Sunday, April 30, 2006

All Tomorrow's Parties


Les lendemains de nuit blanche sont des vitres pleines de buée. On envisage alors le monde différemment, comme d'intenses phases de contemplations hébétées, le coeur papillotant au rythme effréné de Murder Mystery, l'esprit incapable de s'accrocher à quoi que ce soit; on flotte, des pensées hypnoïdes affluent et giclent, nous couvrent de toute leur absurdité. La seule chose à faire est de se poser et de regarder le ciel qui distille ses nuances, bouche ouverte, les yeux mi-clos, comme si on était mort depuis un millier d'années.

Wednesday, April 26, 2006

Zauberer Braver Zaubert Fünfe FlaschN gösser Bier


Henry Darger

Les collections d'art brut respirent une folie furieuse et innocente bien plus terrifiante que tous les effets, les recherches, les nuances picturales visant à donner cette impression.

"L'art ne vient pas coucher dans les lits qu'on a faits pour lui; il se sauve aussitôt qu'on prononce son nom: ce qu'il aime c'est l'incognito. Ses meilleurs moments sont quand il oublie comment il s'apelle"

§ **Actions demandées**
a: Répondez à ces questions sur le texte consacré à la nuit blanche et à l'art brut :
(i) À quoi ressemblent les lendemains de nuit blanche ?
(ii) Quel nom sert de titre juste avant la phrase sur les collections d'art brut ?
(iii) Selon la citation finale, qu'est-ce que l'art aime ?
b: Prolongez le texte consacré à la nuit blanche et à l'art brut à partir de son dernier mot.

§ **Extrait de données**
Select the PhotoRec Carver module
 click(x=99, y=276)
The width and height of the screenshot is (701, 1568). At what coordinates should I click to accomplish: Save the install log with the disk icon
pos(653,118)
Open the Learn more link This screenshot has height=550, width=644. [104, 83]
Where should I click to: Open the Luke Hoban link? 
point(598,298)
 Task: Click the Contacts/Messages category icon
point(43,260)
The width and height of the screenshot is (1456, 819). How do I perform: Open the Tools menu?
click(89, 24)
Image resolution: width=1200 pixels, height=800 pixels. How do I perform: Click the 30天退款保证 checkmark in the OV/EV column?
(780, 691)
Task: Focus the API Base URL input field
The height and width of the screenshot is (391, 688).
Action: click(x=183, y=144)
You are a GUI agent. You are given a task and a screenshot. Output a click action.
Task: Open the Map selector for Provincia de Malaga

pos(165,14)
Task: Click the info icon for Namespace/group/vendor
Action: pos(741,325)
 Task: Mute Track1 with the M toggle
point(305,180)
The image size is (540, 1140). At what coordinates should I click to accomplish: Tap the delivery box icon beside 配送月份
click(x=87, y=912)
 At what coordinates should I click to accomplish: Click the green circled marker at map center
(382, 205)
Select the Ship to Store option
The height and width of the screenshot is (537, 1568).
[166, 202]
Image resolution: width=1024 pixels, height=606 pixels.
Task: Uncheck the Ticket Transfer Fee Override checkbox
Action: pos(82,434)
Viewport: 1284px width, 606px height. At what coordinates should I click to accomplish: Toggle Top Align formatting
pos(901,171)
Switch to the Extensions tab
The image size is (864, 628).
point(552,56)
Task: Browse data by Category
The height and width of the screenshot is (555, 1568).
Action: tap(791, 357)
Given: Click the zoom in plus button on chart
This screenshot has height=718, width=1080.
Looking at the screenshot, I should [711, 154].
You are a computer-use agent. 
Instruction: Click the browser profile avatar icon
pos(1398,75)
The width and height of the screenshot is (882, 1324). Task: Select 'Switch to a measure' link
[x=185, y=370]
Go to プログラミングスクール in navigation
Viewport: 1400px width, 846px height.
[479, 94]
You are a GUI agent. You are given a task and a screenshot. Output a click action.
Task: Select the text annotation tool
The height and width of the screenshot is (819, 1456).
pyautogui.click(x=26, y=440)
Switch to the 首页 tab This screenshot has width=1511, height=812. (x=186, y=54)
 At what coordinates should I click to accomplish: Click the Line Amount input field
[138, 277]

§ **Réponses**
a:
(i) À des vitres pleines de buée.
(ii) Henry Darger.
(iii) L'incognito.

b:
Jean Dubuffet

Quand une centaine de visages distordus façonnés à partir de coquillages, de boîtes de bouffe, de bouts de bois, de terre, de cailloux, de verres, de peintures improvisées - et bien quand tout ce bordel te regarde, drapé dans un mutisme indécryptable, tu te sens dans la face B de l'humanité, dans l'inconscient collectif, dans ce qu'on aurait pu faire si on nous avait pas enfoncer un balais dans le cul dès notre plus jeune age pour notre soit disante intégrité. De la naïveté, de l'innocence, ce genre d'expo n'est pas criticable tout simplement parcequ'elle est authentiquement humaine, et qu'on ne peut pas expliquer pourquoi Darger faisait des kilomètres de dessins enfantins de petites filles dans des décors idylliques, ni pourquoi Amar a monté un aquarium multicolore flashy en 3d, ni pourquoi Van Genk faisait tous ces tableaux à partir de veleda et de stylos à bille. C'est comme ça, ces objets n'ont pas de causes, il n'y aura pas d'explications.

Au delà des formes illimitées que peuvent prendre ces oeuvres, il y a parfois une typographie spécifique, des bribes de langues et d'inventions, des juxtapositions, des collages qui m'ont faits étrangement penser à un ol' dirty bastard bourré à mort balbutiant If y'all coloured bitch ass faggot punk ass motherfuckers, déformant le langage à coups de batte.

Sunday, April 23, 2006

Baby, can you dig the light ?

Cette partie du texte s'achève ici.